Start of Block

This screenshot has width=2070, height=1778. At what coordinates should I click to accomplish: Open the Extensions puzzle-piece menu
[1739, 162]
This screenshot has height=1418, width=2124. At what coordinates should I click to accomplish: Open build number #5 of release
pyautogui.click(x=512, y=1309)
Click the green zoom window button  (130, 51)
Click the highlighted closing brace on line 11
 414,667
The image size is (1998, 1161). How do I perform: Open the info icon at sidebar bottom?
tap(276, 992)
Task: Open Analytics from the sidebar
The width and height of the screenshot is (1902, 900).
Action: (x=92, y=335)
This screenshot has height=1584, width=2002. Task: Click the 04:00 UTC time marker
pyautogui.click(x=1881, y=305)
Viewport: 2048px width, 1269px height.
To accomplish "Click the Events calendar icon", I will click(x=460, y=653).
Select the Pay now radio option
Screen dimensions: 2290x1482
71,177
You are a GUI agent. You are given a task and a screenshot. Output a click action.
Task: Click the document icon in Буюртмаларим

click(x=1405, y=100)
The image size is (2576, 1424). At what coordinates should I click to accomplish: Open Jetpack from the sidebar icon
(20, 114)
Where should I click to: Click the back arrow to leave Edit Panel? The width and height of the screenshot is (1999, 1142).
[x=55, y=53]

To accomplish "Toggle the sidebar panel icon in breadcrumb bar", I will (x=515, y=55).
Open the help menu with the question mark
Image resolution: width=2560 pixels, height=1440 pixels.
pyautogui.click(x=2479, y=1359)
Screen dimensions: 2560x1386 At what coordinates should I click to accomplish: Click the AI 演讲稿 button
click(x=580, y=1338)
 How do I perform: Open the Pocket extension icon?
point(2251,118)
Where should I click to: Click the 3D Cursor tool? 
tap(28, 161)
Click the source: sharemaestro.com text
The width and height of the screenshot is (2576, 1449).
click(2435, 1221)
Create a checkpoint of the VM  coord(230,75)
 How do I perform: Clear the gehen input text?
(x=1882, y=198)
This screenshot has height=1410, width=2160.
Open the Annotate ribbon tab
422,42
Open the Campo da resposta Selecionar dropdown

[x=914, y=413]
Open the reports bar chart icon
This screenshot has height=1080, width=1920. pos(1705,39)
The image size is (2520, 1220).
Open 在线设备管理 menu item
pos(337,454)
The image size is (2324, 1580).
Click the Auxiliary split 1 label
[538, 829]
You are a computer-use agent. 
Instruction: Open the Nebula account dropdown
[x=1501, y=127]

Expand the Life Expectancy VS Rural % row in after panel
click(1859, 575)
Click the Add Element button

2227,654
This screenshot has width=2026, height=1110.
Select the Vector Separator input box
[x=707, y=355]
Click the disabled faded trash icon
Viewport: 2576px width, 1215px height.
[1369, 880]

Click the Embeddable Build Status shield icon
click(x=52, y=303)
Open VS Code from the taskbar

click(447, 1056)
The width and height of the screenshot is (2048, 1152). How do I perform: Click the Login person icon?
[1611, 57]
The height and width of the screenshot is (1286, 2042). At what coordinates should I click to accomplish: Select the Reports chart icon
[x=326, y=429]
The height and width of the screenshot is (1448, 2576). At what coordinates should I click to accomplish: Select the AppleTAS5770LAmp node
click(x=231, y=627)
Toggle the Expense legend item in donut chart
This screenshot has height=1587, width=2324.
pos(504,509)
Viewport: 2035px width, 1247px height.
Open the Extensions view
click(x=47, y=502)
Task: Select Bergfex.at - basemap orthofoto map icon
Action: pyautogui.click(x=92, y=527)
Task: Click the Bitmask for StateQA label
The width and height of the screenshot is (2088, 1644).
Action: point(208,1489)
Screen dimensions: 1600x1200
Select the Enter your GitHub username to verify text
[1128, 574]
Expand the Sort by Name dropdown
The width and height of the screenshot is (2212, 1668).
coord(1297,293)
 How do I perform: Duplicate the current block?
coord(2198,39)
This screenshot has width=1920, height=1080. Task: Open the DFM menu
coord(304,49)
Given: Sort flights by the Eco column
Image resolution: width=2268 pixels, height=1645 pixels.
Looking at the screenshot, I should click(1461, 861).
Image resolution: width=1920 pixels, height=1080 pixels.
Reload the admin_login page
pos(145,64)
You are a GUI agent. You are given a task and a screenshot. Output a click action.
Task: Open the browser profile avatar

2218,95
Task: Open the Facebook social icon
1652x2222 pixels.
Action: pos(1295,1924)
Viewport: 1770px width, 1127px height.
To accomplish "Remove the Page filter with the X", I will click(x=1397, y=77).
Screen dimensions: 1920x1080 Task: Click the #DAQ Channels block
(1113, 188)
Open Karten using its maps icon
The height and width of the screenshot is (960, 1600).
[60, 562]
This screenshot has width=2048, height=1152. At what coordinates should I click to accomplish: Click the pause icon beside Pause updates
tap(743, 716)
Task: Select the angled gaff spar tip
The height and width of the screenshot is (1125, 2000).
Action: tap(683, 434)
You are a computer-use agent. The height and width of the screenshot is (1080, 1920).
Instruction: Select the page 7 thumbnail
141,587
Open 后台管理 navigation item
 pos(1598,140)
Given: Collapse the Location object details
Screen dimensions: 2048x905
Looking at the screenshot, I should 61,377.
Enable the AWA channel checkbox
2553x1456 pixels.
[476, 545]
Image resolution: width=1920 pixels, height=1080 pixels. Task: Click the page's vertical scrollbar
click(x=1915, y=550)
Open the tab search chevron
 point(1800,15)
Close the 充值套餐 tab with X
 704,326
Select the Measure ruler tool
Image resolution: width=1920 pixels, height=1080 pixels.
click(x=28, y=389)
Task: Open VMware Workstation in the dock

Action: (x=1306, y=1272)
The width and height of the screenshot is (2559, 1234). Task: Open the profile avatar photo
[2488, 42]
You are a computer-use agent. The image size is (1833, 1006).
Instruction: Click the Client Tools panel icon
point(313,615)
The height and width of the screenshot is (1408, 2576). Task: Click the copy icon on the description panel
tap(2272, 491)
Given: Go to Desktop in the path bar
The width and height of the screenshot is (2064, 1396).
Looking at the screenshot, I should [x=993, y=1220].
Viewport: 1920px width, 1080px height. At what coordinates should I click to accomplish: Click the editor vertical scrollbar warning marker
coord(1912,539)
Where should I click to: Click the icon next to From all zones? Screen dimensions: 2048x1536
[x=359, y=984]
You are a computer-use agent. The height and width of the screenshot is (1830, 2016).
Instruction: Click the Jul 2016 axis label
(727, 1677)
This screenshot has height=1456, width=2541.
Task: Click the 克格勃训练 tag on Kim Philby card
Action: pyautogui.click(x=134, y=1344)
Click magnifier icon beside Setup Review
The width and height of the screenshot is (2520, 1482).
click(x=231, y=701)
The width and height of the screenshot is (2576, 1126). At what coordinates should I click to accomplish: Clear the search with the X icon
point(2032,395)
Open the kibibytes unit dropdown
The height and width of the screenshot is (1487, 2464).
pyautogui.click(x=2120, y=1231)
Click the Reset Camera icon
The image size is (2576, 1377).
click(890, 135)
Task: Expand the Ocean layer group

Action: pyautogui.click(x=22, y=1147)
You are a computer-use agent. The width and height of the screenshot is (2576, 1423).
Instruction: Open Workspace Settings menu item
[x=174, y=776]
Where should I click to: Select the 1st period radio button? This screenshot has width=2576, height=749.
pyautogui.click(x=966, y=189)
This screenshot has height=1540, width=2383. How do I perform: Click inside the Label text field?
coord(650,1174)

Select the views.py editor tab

End of Block

→ **TASK DETAILS**
Transcribe every record above exactly as it appears.

→ **COMPLETED TASK**
This screenshot has width=2070, height=1778. At what coordinates should I click to accomplish: Open the Extensions puzzle-piece menu
[1739, 162]
This screenshot has height=1418, width=2124. At what coordinates should I click to accomplish: Open build number #5 of release
pyautogui.click(x=512, y=1309)
Click the green zoom window button  (130, 51)
Click the highlighted closing brace on line 11
 414,667
The image size is (1998, 1161). How do I perform: Open the info icon at sidebar bottom?
tap(276, 992)
Task: Open Analytics from the sidebar
The width and height of the screenshot is (1902, 900).
Action: (x=92, y=335)
This screenshot has height=1584, width=2002. Task: Click the 04:00 UTC time marker
pyautogui.click(x=1881, y=305)
Viewport: 2048px width, 1269px height.
To accomplish "Click the Events calendar icon", I will click(x=460, y=653).
Select the Pay now radio option
Screen dimensions: 2290x1482
71,177
You are a GUI agent. You are given a task and a screenshot. Output a click action.
Task: Click the document icon in Буюртмаларим

click(x=1405, y=100)
The image size is (2576, 1424). At what coordinates should I click to accomplish: Open Jetpack from the sidebar icon
(20, 114)
Where should I click to: Click the back arrow to leave Edit Panel? The width and height of the screenshot is (1999, 1142).
[x=55, y=53]

To accomplish "Toggle the sidebar panel icon in breadcrumb bar", I will (x=515, y=55).
Open the help menu with the question mark
Image resolution: width=2560 pixels, height=1440 pixels.
pyautogui.click(x=2479, y=1359)
Screen dimensions: 2560x1386 At what coordinates should I click to accomplish: Click the AI 演讲稿 button
click(x=580, y=1338)
 How do I perform: Open the Pocket extension icon?
point(2251,118)
Where should I click to: Click the 3D Cursor tool? 
tap(28, 161)
Click the source: sharemaestro.com text
The width and height of the screenshot is (2576, 1449).
click(2435, 1221)
Create a checkpoint of the VM  coord(230,75)
 How do I perform: Clear the gehen input text?
(x=1882, y=198)
This screenshot has height=1410, width=2160.
Open the Annotate ribbon tab
422,42
Open the Campo da resposta Selecionar dropdown

[x=914, y=413]
Open the reports bar chart icon
This screenshot has height=1080, width=1920. pos(1705,39)
The image size is (2520, 1220).
Open 在线设备管理 menu item
pos(337,454)
The image size is (2324, 1580).
Click the Auxiliary split 1 label
[538, 829]
You are a computer-use agent. 
Instruction: Open the Nebula account dropdown
[x=1501, y=127]

Expand the Life Expectancy VS Rural % row in after panel
click(1859, 575)
Click the Add Element button

2227,654
This screenshot has width=2026, height=1110.
Select the Vector Separator input box
[x=707, y=355]
Click the disabled faded trash icon
Viewport: 2576px width, 1215px height.
[1369, 880]

Click the Embeddable Build Status shield icon
click(x=52, y=303)
Open VS Code from the taskbar

click(447, 1056)
The width and height of the screenshot is (2048, 1152). How do I perform: Click the Login person icon?
[1611, 57]
The height and width of the screenshot is (1286, 2042). At what coordinates should I click to accomplish: Select the Reports chart icon
[x=326, y=429]
The height and width of the screenshot is (1448, 2576). At what coordinates should I click to accomplish: Select the AppleTAS5770LAmp node
click(x=231, y=627)
Toggle the Expense legend item in donut chart
This screenshot has height=1587, width=2324.
pos(504,509)
Viewport: 2035px width, 1247px height.
Open the Extensions view
click(x=47, y=502)
Task: Select Bergfex.at - basemap orthofoto map icon
Action: pyautogui.click(x=92, y=527)
Task: Click the Bitmask for StateQA label
The width and height of the screenshot is (2088, 1644).
Action: point(208,1489)
Screen dimensions: 1600x1200
Select the Enter your GitHub username to verify text
[1128, 574]
Expand the Sort by Name dropdown
The width and height of the screenshot is (2212, 1668).
coord(1297,293)
 How do I perform: Duplicate the current block?
coord(2198,39)
This screenshot has width=1920, height=1080. Task: Open the DFM menu
coord(304,49)
Given: Sort flights by the Eco column
Image resolution: width=2268 pixels, height=1645 pixels.
Looking at the screenshot, I should click(1461, 861).
Image resolution: width=1920 pixels, height=1080 pixels.
Reload the admin_login page
pos(145,64)
You are a GUI agent. You are given a task and a screenshot. Output a click action.
Task: Open the browser profile avatar

2218,95
Task: Open the Facebook social icon
1652x2222 pixels.
Action: pos(1295,1924)
Viewport: 1770px width, 1127px height.
To accomplish "Remove the Page filter with the X", I will click(x=1397, y=77).
Screen dimensions: 1920x1080 Task: Click the #DAQ Channels block
(1113, 188)
Open Karten using its maps icon
The height and width of the screenshot is (960, 1600).
[60, 562]
This screenshot has width=2048, height=1152. At what coordinates should I click to accomplish: Click the pause icon beside Pause updates
tap(743, 716)
Task: Select the angled gaff spar tip
The height and width of the screenshot is (1125, 2000).
Action: tap(683, 434)
You are a computer-use agent. The height and width of the screenshot is (1080, 1920).
Instruction: Select the page 7 thumbnail
141,587
Open 后台管理 navigation item
 pos(1598,140)
Given: Collapse the Location object details
Screen dimensions: 2048x905
Looking at the screenshot, I should 61,377.
Enable the AWA channel checkbox
2553x1456 pixels.
[476, 545]
Image resolution: width=1920 pixels, height=1080 pixels. Task: Click the page's vertical scrollbar
click(x=1915, y=550)
Open the tab search chevron
 point(1800,15)
Close the 充值套餐 tab with X
 704,326
Select the Measure ruler tool
Image resolution: width=1920 pixels, height=1080 pixels.
click(x=28, y=389)
Task: Open VMware Workstation in the dock

Action: (x=1306, y=1272)
The width and height of the screenshot is (2559, 1234). Task: Open the profile avatar photo
[2488, 42]
You are a computer-use agent. The image size is (1833, 1006).
Instruction: Click the Client Tools panel icon
point(313,615)
The height and width of the screenshot is (1408, 2576). Task: Click the copy icon on the description panel
tap(2272, 491)
Given: Go to Desktop in the path bar
The width and height of the screenshot is (2064, 1396).
Looking at the screenshot, I should [x=993, y=1220].
Viewport: 1920px width, 1080px height. At what coordinates should I click to accomplish: Click the editor vertical scrollbar warning marker
coord(1912,539)
Where should I click to: Click the icon next to From all zones? Screen dimensions: 2048x1536
[x=359, y=984]
You are a computer-use agent. The height and width of the screenshot is (1830, 2016).
Instruction: Click the Jul 2016 axis label
(727, 1677)
This screenshot has height=1456, width=2541.
Task: Click the 克格勃训练 tag on Kim Philby card
Action: pyautogui.click(x=134, y=1344)
Click magnifier icon beside Setup Review
The width and height of the screenshot is (2520, 1482).
click(x=231, y=701)
The width and height of the screenshot is (2576, 1126). At what coordinates should I click to accomplish: Clear the search with the X icon
point(2032,395)
Open the kibibytes unit dropdown
The height and width of the screenshot is (1487, 2464).
pyautogui.click(x=2120, y=1231)
Click the Reset Camera icon
The image size is (2576, 1377).
click(890, 135)
Task: Expand the Ocean layer group

Action: pyautogui.click(x=22, y=1147)
You are a computer-use agent. The width and height of the screenshot is (2576, 1423).
Instruction: Open Workspace Settings menu item
[x=174, y=776]
Where should I click to: Select the 1st period radio button? This screenshot has width=2576, height=749.
pyautogui.click(x=966, y=189)
This screenshot has height=1540, width=2383. How do I perform: Click inside the Label text field?
coord(650,1174)

Select the views.py editor tab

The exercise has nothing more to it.